When the third-generation Corvette came out in the late ‘60s, it was a huge departure for the kind of car that it was, a major design departure. When it came time to replace that car all the way in the early ‘80s, there was a huge question about how radical that new design would be. And that meant that there were all kinds of weird alternate proposals that never made it.
The story of the C4 Corvette, as it debuted in the early 1980s, was a bit of a weird one. The issue I have of Car Styling that goes over its whole design development starts with the Wankel-engine Four Rotor concept of the early ‘70s. Apparently GM was reasonably seriously considering going mid-engine for the Vette. That was still the plan even after the ‘73 Oil Crisis, with just a V8 in place of a gas-swilling rotary.
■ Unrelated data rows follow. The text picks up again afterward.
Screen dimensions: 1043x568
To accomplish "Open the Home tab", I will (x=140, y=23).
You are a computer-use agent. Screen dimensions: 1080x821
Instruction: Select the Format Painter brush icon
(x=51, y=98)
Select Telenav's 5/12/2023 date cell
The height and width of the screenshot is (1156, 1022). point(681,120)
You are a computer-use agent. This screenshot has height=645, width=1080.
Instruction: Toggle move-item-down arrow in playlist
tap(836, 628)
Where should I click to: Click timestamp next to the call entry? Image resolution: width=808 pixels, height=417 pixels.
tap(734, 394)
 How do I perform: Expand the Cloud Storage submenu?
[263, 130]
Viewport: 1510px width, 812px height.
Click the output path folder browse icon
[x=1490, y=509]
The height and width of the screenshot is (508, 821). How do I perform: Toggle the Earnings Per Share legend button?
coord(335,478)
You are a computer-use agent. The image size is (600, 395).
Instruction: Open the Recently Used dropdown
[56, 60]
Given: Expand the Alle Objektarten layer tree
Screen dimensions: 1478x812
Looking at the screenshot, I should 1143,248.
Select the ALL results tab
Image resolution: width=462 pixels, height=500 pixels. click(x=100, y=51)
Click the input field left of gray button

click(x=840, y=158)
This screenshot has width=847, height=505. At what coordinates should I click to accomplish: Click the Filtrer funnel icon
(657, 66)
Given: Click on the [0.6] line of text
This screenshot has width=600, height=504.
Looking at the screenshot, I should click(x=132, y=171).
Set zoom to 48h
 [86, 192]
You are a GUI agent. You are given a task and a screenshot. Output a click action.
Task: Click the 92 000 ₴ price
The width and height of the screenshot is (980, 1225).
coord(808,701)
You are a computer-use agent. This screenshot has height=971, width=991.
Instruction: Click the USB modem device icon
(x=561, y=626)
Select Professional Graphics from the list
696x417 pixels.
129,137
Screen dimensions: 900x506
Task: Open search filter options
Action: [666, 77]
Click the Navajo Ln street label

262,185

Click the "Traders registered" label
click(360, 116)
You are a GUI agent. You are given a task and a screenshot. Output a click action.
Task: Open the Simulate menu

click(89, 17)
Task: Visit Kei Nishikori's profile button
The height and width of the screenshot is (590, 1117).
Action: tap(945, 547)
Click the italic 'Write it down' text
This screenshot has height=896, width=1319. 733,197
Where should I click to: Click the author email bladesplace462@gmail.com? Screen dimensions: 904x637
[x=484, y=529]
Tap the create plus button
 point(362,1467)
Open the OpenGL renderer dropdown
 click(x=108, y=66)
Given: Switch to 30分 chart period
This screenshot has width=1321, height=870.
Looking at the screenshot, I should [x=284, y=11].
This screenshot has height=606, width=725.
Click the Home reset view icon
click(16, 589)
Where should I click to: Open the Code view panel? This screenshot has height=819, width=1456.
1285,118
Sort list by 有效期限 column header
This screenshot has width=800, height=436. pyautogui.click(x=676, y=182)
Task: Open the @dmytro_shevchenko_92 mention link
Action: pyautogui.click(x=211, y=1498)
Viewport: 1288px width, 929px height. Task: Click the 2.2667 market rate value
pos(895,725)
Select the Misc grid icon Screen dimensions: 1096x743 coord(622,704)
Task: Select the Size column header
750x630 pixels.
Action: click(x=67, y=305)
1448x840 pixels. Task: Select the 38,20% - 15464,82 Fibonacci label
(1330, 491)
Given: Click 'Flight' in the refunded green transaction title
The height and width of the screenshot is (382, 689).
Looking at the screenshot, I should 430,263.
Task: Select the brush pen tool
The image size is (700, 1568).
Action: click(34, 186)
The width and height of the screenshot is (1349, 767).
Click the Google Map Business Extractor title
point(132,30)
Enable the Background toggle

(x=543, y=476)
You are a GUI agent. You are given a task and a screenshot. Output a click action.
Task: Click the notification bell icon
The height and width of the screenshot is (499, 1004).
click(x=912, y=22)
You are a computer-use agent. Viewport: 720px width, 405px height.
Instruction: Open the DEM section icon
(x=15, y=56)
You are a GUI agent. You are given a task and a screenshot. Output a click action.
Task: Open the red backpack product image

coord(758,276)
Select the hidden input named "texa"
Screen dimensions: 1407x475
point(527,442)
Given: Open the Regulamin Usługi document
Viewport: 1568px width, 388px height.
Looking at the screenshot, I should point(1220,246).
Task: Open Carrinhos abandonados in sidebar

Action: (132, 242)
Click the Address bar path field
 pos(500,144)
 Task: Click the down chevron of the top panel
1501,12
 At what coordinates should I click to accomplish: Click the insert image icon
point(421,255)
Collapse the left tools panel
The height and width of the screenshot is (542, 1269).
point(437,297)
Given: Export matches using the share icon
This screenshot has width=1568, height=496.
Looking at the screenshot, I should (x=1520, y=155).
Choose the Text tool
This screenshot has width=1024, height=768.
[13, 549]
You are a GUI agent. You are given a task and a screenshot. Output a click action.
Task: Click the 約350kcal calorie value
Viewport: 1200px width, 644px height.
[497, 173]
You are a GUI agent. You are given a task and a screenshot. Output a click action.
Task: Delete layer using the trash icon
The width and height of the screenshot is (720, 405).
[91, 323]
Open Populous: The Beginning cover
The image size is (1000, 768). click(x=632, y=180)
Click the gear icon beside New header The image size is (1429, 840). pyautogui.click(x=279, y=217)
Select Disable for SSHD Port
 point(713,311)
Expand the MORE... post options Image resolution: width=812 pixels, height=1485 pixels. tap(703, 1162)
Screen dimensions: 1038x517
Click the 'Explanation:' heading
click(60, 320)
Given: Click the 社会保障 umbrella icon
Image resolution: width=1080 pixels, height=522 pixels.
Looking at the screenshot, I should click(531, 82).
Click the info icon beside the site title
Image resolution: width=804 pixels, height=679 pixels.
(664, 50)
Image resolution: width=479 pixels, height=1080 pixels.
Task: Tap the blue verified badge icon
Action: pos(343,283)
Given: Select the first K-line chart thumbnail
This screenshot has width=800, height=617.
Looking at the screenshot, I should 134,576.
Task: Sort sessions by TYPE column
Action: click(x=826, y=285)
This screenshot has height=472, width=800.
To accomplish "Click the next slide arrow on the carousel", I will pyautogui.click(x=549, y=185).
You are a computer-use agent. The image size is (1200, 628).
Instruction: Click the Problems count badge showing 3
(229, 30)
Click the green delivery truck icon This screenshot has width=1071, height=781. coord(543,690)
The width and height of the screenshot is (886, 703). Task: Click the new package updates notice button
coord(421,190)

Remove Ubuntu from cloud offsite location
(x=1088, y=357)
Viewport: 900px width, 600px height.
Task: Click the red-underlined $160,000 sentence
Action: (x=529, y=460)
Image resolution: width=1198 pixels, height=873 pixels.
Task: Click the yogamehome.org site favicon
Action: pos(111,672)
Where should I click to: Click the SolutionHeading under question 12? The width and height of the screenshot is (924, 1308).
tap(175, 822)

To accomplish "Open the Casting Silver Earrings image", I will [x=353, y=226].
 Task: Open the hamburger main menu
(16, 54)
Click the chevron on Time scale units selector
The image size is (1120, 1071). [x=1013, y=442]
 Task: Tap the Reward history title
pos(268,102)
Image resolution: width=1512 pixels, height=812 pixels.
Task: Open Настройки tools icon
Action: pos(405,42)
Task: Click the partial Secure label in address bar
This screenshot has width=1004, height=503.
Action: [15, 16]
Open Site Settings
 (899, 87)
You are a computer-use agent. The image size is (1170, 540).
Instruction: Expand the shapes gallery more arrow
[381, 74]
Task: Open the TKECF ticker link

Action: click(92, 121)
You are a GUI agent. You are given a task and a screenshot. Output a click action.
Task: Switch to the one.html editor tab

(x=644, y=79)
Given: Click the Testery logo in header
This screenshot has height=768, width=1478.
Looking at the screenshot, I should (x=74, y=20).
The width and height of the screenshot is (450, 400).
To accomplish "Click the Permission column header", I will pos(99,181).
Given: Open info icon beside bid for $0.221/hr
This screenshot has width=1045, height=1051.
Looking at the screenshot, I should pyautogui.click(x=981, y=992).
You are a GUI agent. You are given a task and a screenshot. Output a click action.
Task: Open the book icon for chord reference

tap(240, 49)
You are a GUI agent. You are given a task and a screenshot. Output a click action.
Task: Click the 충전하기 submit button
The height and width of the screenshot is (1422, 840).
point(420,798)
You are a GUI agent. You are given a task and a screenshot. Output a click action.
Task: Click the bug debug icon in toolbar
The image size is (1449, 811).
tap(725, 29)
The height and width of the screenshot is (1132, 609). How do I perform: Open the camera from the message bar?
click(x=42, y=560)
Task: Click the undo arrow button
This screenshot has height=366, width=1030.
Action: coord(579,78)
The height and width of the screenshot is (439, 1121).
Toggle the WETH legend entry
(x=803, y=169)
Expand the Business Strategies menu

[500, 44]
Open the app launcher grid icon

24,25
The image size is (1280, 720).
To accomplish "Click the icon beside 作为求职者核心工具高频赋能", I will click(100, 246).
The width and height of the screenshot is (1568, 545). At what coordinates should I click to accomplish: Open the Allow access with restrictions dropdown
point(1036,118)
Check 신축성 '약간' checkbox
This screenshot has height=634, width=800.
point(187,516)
The last of those midengine proposals is the big silver one with an orange stripe running under it. “Had the mid-engine proposal been adpoted,” Car Styling wrote, “this undoubtedly would have been the design chosen.”
Why that never came to be Car Styling doesn’t say, but it does note that GM made its official front-engine decision in 1978, and shows the orange and black two-tone car with slot mags along with it. If you had a front-engine Ferrari Berlinetta Boxer, it would look like this. Kinda.
The next proposals got much closer to the C4 as we got it, the first of which came in late ‘79 and looks like a Trans Am. it’s the white and red one. It got the front end right, but kinda flubbed the side and the back.
You can see there’s a clearer view of how the car was going to come together by 1980, though you can see it had venetian blinds over the rear lights.
Another rear light design you can see above in red, which is, uh, unfortunate. Also note that there’s no power bulge on the hood.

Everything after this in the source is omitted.